* [EXTRACTED ENTRIES]
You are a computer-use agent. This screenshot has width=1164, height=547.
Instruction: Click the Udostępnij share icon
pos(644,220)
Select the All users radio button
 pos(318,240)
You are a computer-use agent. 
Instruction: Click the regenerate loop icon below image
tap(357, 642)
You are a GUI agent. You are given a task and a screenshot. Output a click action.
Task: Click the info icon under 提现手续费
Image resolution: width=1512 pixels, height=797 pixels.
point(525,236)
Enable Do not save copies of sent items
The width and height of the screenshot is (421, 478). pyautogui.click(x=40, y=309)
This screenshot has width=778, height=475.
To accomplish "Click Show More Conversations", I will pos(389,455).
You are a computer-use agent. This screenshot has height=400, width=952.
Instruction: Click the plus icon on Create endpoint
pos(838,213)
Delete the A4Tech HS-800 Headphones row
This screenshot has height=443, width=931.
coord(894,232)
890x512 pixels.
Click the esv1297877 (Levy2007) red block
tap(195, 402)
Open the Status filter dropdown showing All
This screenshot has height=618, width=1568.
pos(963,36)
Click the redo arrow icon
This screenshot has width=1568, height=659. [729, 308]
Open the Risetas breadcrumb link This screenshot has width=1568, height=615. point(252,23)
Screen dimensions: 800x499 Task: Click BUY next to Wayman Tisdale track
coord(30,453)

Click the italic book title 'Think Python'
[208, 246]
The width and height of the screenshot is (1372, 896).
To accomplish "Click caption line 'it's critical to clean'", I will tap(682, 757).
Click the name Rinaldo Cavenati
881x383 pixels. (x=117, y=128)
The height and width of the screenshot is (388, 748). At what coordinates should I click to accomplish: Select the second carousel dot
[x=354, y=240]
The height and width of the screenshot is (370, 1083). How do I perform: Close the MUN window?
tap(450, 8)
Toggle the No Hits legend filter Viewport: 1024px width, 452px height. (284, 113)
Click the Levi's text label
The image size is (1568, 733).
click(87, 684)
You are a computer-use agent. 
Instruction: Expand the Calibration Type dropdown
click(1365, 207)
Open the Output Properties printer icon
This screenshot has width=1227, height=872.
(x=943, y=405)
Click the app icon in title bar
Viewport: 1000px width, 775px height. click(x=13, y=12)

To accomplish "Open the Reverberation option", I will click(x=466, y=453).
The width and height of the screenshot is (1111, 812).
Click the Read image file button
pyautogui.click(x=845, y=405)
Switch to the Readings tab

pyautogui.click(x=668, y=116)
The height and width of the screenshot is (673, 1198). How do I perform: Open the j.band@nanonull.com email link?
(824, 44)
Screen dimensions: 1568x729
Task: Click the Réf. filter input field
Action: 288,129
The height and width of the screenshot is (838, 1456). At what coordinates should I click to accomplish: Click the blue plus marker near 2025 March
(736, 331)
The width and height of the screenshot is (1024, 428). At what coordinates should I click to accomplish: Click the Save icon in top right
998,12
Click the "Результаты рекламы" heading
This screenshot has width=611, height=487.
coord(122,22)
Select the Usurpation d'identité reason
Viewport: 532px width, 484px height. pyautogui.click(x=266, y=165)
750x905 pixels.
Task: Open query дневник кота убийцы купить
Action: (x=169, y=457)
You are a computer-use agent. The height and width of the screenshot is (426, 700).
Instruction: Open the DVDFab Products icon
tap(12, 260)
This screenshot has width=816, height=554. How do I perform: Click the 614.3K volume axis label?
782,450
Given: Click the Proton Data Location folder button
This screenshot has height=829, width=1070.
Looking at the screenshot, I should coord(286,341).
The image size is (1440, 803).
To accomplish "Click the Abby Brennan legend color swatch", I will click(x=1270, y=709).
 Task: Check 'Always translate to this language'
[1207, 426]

* [YOUR INSTRUCTIONS] Retype exactly the lines of the data above, starting at its first line and finishing with the line that has "This screenshot has width=778, height=475." in it.

* [RESULT OF THE TASK]
You are a computer-use agent. This screenshot has width=1164, height=547.
Instruction: Click the Udostępnij share icon
pos(644,220)
Select the All users radio button
 pos(318,240)
You are a computer-use agent. 
Instruction: Click the regenerate loop icon below image
tap(357, 642)
You are a GUI agent. You are given a task and a screenshot. Output a click action.
Task: Click the info icon under 提现手续费
Image resolution: width=1512 pixels, height=797 pixels.
point(525,236)
Enable Do not save copies of sent items
The width and height of the screenshot is (421, 478). pyautogui.click(x=40, y=309)
This screenshot has width=778, height=475.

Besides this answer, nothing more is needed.